-------- Provided information

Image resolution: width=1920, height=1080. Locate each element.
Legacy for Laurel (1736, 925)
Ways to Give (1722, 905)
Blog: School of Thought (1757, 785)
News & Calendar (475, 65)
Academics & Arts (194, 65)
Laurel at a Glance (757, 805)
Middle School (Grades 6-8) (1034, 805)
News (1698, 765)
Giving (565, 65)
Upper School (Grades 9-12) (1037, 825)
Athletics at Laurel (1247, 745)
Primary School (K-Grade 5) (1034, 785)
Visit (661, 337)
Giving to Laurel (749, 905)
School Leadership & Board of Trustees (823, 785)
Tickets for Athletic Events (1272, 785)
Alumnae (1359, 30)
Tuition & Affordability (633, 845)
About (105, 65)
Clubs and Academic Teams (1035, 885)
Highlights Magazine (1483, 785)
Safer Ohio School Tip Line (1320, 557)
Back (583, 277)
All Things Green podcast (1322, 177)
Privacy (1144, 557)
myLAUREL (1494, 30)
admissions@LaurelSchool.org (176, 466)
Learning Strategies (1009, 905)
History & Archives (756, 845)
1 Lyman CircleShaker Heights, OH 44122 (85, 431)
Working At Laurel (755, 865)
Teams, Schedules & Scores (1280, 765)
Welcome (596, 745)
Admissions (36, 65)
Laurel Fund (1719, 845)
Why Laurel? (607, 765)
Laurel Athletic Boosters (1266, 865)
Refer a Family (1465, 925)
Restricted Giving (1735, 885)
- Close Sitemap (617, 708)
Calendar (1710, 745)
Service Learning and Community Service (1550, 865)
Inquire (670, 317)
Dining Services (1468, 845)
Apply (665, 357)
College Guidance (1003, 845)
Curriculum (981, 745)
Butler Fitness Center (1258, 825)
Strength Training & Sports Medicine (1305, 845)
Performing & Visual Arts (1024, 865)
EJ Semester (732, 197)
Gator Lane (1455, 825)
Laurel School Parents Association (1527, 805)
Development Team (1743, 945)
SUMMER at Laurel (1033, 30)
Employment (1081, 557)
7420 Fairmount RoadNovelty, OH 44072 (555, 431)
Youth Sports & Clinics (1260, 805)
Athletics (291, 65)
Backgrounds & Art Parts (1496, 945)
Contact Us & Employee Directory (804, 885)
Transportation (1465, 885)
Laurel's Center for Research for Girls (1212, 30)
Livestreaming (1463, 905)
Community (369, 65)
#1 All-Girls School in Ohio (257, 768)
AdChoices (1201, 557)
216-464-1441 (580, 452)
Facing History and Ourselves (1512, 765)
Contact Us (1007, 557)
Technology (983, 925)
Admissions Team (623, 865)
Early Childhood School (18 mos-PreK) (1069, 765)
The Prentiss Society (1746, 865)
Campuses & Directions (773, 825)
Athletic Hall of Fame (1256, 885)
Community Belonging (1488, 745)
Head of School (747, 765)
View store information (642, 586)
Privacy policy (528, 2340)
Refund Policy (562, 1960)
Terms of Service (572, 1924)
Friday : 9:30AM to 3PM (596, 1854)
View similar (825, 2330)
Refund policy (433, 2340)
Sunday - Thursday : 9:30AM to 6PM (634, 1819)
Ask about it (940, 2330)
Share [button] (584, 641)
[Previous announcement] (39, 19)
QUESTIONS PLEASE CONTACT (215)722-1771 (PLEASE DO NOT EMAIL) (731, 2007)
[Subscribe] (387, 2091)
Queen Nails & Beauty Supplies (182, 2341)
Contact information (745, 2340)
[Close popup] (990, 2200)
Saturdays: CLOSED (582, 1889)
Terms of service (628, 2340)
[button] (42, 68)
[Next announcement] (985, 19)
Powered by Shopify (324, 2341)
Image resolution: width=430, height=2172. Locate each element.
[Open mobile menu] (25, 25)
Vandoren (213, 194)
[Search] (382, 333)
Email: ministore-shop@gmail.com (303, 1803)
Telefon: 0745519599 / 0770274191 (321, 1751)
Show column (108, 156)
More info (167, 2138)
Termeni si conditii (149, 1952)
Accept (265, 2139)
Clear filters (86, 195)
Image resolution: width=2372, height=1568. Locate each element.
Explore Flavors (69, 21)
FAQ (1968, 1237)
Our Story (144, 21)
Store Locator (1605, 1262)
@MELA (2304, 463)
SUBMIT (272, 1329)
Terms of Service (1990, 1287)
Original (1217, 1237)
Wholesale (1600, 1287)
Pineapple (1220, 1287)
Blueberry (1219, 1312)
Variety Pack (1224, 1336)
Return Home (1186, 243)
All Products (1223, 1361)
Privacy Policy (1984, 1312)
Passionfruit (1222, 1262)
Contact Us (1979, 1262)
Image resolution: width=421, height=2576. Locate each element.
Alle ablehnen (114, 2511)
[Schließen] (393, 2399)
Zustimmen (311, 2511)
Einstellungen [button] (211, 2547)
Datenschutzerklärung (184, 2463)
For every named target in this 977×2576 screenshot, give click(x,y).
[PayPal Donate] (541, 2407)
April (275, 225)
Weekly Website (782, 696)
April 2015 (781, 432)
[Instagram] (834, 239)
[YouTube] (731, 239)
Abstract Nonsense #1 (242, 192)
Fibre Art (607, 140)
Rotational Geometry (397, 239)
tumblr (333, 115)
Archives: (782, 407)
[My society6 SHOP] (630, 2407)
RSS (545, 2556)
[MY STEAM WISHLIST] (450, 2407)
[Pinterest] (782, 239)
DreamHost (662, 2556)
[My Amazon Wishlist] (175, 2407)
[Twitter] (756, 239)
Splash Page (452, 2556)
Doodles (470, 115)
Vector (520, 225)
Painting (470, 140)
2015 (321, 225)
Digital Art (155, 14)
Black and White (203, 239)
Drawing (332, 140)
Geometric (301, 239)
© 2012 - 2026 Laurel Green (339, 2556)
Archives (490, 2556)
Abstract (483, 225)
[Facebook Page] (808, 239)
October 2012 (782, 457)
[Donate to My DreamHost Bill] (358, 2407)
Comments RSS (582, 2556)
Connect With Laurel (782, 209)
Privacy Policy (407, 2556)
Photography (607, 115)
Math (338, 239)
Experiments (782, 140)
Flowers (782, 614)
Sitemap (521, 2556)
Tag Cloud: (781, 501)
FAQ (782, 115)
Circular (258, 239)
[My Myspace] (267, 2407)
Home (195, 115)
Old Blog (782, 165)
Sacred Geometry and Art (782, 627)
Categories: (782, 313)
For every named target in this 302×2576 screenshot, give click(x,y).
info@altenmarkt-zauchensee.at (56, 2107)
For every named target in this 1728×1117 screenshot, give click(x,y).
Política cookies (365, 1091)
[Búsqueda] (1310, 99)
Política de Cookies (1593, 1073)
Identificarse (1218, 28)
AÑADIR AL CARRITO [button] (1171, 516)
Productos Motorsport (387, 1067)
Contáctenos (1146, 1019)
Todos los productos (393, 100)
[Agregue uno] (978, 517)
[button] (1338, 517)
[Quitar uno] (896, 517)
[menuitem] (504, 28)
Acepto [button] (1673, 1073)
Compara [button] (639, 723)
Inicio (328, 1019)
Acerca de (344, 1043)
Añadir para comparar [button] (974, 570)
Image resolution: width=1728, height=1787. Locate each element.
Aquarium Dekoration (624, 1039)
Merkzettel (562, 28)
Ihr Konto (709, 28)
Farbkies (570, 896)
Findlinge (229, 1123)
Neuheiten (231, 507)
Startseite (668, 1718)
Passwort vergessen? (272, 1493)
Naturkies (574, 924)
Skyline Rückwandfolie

----------------

Problem —
Above are the records. Copy the lines beginning at the one that has "School Leadership &" and ending with the one that has "Calendar (1710, 745)", unchanged.

Exercise solution —
School Leadership & Board of Trustees (823, 785)
Tickets for Athletic Events (1272, 785)
Alumnae (1359, 30)
Tuition & Affordability (633, 845)
About (105, 65)
Clubs and Academic Teams (1035, 885)
Highlights Magazine (1483, 785)
Safer Ohio School Tip Line (1320, 557)
Back (583, 277)
All Things Green podcast (1322, 177)
Privacy (1144, 557)
myLAUREL (1494, 30)
admissions@LaurelSchool.org (176, 466)
Learning Strategies (1009, 905)
History & Archives (756, 845)
1 Lyman CircleShaker Heights, OH 44122 (85, 431)
Working At Laurel (755, 865)
Teams, Schedules & Scores (1280, 765)
Welcome (596, 745)
Admissions (36, 65)
Laurel Fund (1719, 845)
Why Laurel? (607, 765)
Laurel Athletic Boosters (1266, 865)
Refer a Family (1465, 925)
Restricted Giving (1735, 885)
- Close Sitemap (617, 708)
Calendar (1710, 745)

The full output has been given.